**WHAT IS NEEDED:** In the excerpt about the AfD, what share of the vote did the party win in Wilmersdorf in last year's elections?

**EXCERPT:**
________________________
Seyfert seems an unlikely AfD supporter. In the 1960s, he had long hair, played drums in a band and smoked “big joints”, he says. He still listens to Bob Dylan, and is a keen amateur painter. “My son says, ‘Oh you’re so conservative, with your sex, drugs and rock and roll,’” he says. He now combines painting and running marathons with service as an AfD councillor in Wilmersdorf, where the party won 9.7 per cent in elections last year. He counts a lawyer, civil servant and businessman among his party colleagues. Such people, he says, feel they’ve been “taken for a ride by the government”.
That points to one of the AfD’s most important distinguishing features. Other populist parties, such as France’s National Front, draw their support from the unemployed, the “left-behind” and the “precariat” — people robbed of their economic security by globalisation. But a recent study by Oskar Niedermayer, a politics professor at Berlin’s Free University, found that AfD supporters were different. Most had jobs: they also earned more and were better educated than the average German. In a survey last year, 80 per cent described their economic situation as “good” or “very good”.
According to Melanie Amann, author of a bestselling book on the AfD, the party holds a mirror up to the whole of German society. “AfD voters are men and women, from east and west, the ‘establishment’ and the ‘mob’,” she writes. “They are retired teachers and young students, well-off lawyers and single-parent-hairdressers, ethnic Russians and even the children of Turkish parents.”
One of the largest wellsprings of AfD support were defectors from Merkel’s Christian Democrats who felt she had pushed the party too far to the left. Gauland, a 76-year-old former newspaper publisher, is the AfD’s deputy leader. A CDU member for 40 years, he now considers the party an “empty shell . . . constantly chasing the latest trend in public opinion”.
He was enraged by Merkel’s decision to shut down Germany’s nuclear power stations following the 2011 Fukushima disaster, and to abolish military conscription. He also resented the way he and other members of the “Berlin Circle”, a conservative group within the CDU, were snubbed by the party leadership. “They said we were yesterday’s men,” he says.
From the start, the AfD attracted people with strongly nationalistic views — such as André Poggenburg, a businessman from the east German region of Saxony-Anhalt, which quickly emerged as a stronghold of the party. Having grown up under communism, Poggenburg says he’s less hung up about patriotism than people in West Germany, who often equate national pride with Hitler and the Third Reich. “In the communist GDR we had the National People’s Army,” he says. “There are two words there that you can’t say nowadays.”
________________________
**DATA RECORDS:**
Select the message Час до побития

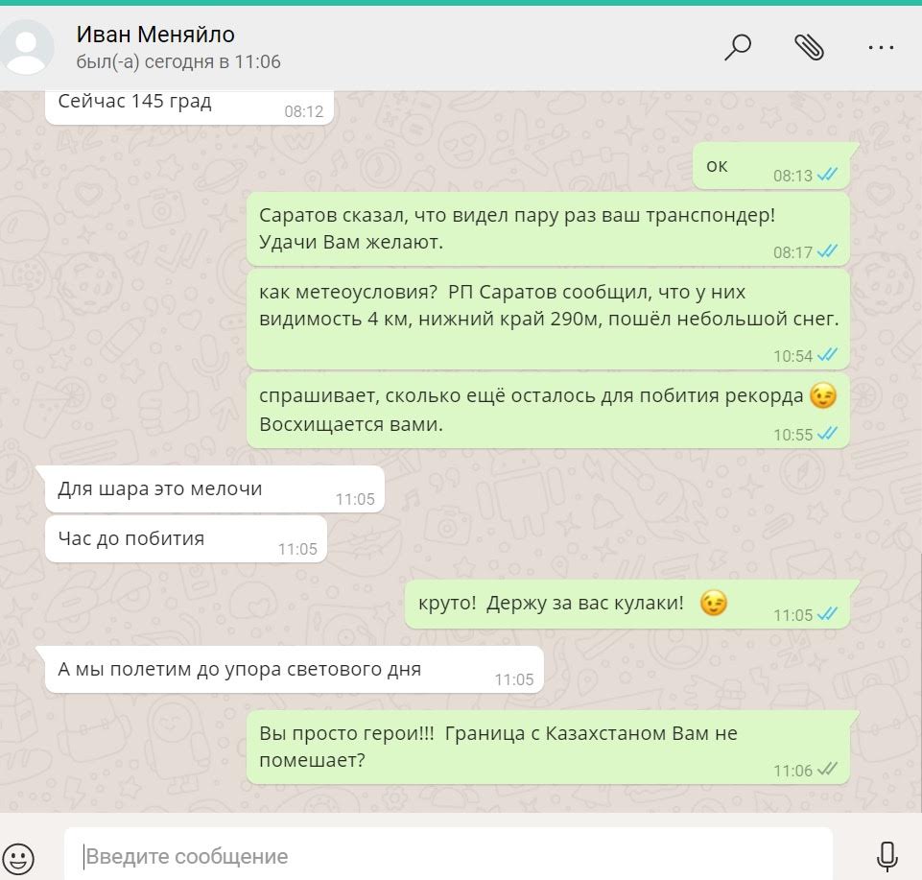186,539
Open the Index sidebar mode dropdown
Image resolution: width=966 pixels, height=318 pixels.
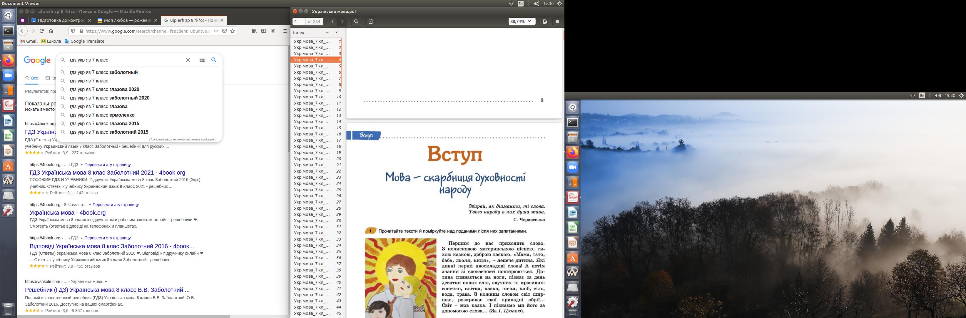(327, 33)
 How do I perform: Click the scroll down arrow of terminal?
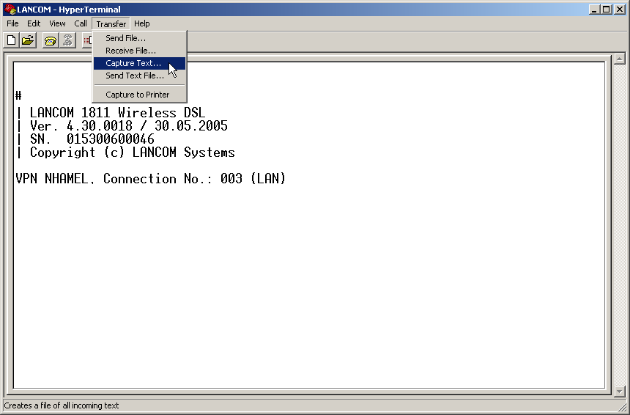[619, 392]
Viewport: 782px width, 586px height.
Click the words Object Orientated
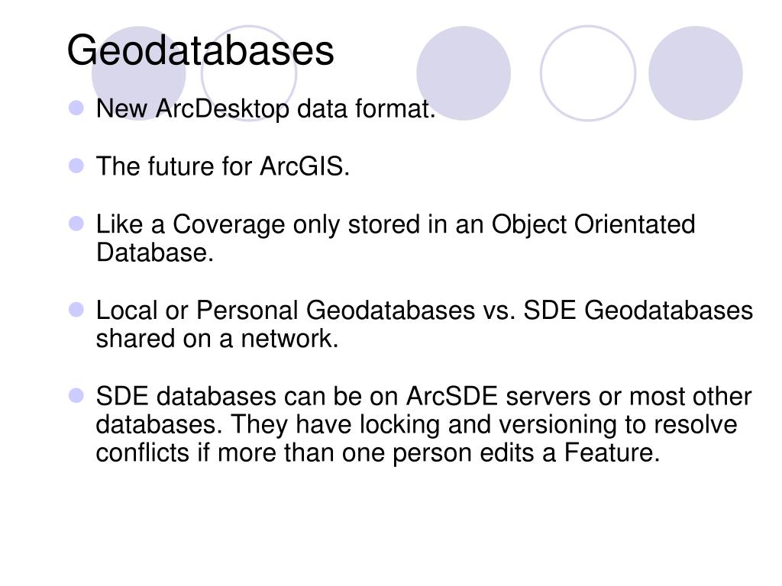[x=593, y=225]
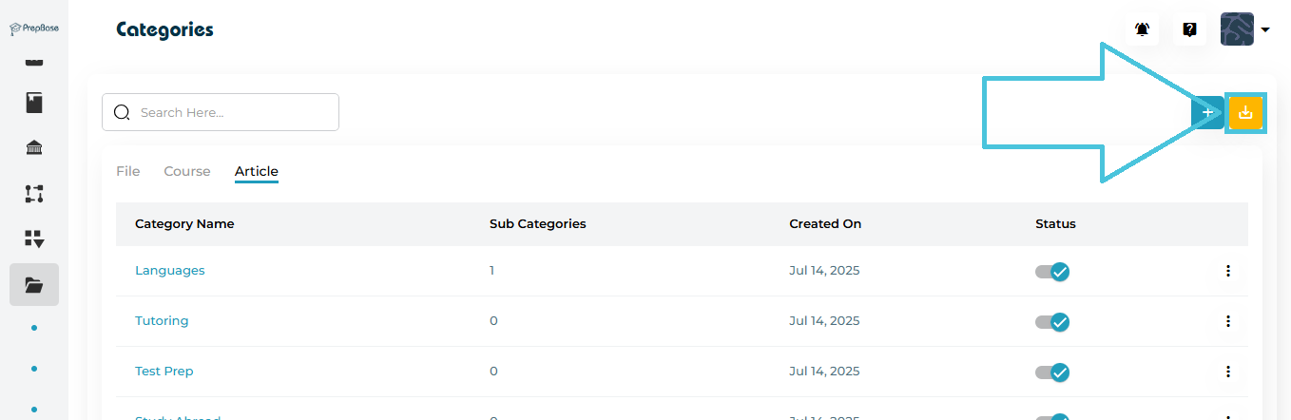The height and width of the screenshot is (420, 1291).
Task: Toggle Test Prep status switch
Action: [1052, 372]
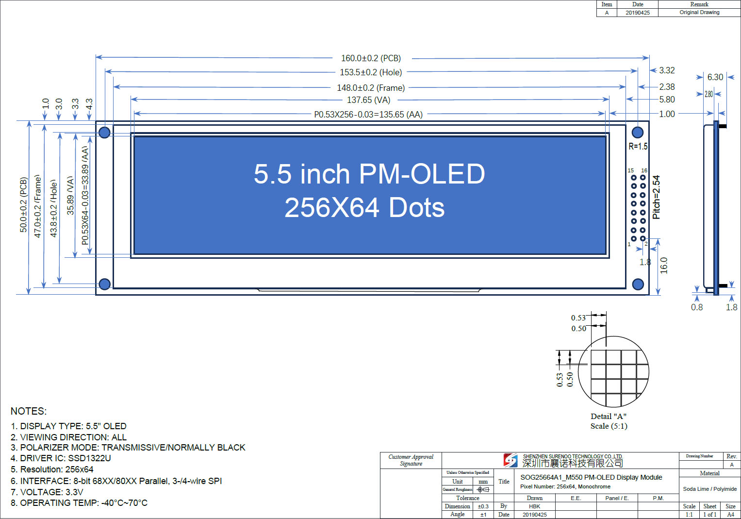Screen dimensions: 741x519
Task: Click the Soda Lime / Polyimide material cell
Action: click(709, 489)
________________________
**TASK SOLUTION:** 9.7 percent.